What is needed is a word-for-word restatement of all the entries.

**Records for this exercise**.
━━━━━━━━━━━━━━━━━━━━
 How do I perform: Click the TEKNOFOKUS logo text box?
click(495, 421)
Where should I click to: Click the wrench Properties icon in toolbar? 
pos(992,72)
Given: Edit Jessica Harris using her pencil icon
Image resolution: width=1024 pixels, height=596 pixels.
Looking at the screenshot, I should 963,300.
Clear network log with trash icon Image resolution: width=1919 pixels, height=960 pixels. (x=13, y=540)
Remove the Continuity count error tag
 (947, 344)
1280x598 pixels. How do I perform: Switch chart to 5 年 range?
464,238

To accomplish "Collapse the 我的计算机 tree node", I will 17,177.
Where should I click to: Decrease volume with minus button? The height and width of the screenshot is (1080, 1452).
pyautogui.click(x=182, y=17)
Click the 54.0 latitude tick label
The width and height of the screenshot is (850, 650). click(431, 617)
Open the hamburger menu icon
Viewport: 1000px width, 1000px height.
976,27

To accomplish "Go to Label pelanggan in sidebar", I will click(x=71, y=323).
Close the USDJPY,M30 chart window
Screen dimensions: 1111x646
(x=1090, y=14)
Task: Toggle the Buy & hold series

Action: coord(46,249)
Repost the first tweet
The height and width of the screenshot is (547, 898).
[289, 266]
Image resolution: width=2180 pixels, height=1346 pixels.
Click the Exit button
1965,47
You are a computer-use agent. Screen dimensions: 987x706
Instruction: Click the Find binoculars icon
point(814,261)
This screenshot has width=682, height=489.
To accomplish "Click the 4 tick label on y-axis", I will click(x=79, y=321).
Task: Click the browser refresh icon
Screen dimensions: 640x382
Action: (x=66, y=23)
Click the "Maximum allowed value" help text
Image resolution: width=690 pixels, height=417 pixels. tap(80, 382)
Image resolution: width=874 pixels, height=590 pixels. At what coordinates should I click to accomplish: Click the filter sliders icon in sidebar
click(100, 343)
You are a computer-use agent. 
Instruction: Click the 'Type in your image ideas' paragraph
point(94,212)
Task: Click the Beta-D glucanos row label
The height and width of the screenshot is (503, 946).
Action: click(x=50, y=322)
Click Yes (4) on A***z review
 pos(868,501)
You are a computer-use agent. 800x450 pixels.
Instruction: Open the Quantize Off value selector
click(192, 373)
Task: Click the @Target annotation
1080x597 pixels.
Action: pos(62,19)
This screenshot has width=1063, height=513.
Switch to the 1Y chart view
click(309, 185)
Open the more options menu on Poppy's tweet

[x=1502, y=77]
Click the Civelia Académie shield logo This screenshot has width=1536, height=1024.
━━━━━━━━━━━━━━━━━━━━
**Solution below**.
 How do I perform: Click the TEKNOFOKUS logo text box?
click(495, 421)
Where should I click to: Click the wrench Properties icon in toolbar? 
pos(992,72)
Given: Edit Jessica Harris using her pencil icon
Image resolution: width=1024 pixels, height=596 pixels.
Looking at the screenshot, I should 963,300.
Clear network log with trash icon Image resolution: width=1919 pixels, height=960 pixels. (x=13, y=540)
Remove the Continuity count error tag
 (947, 344)
1280x598 pixels. How do I perform: Switch chart to 5 年 range?
464,238

To accomplish "Collapse the 我的计算机 tree node", I will 17,177.
Where should I click to: Decrease volume with minus button? The height and width of the screenshot is (1080, 1452).
pyautogui.click(x=182, y=17)
Click the 54.0 latitude tick label
The width and height of the screenshot is (850, 650). click(431, 617)
Open the hamburger menu icon
Viewport: 1000px width, 1000px height.
976,27

To accomplish "Go to Label pelanggan in sidebar", I will click(x=71, y=323).
Close the USDJPY,M30 chart window
Screen dimensions: 1111x646
(x=1090, y=14)
Task: Toggle the Buy & hold series

Action: coord(46,249)
Repost the first tweet
The height and width of the screenshot is (547, 898).
[289, 266]
Image resolution: width=2180 pixels, height=1346 pixels.
Click the Exit button
1965,47
You are a computer-use agent. Screen dimensions: 987x706
Instruction: Click the Find binoculars icon
point(814,261)
This screenshot has width=682, height=489.
To accomplish "Click the 4 tick label on y-axis", I will click(x=79, y=321).
Task: Click the browser refresh icon
Screen dimensions: 640x382
Action: (x=66, y=23)
Click the "Maximum allowed value" help text
Image resolution: width=690 pixels, height=417 pixels. tap(80, 382)
Image resolution: width=874 pixels, height=590 pixels. At what coordinates should I click to accomplish: Click the filter sliders icon in sidebar
click(100, 343)
You are a computer-use agent. 
Instruction: Click the 'Type in your image ideas' paragraph
point(94,212)
Task: Click the Beta-D glucanos row label
The height and width of the screenshot is (503, 946).
Action: click(x=50, y=322)
Click Yes (4) on A***z review
 pos(868,501)
You are a computer-use agent. 800x450 pixels.
Instruction: Open the Quantize Off value selector
click(192, 373)
Task: Click the @Target annotation
1080x597 pixels.
Action: pos(62,19)
This screenshot has width=1063, height=513.
Switch to the 1Y chart view
click(309, 185)
Open the more options menu on Poppy's tweet

[x=1502, y=77]
Click the Civelia Académie shield logo This screenshot has width=1536, height=1024.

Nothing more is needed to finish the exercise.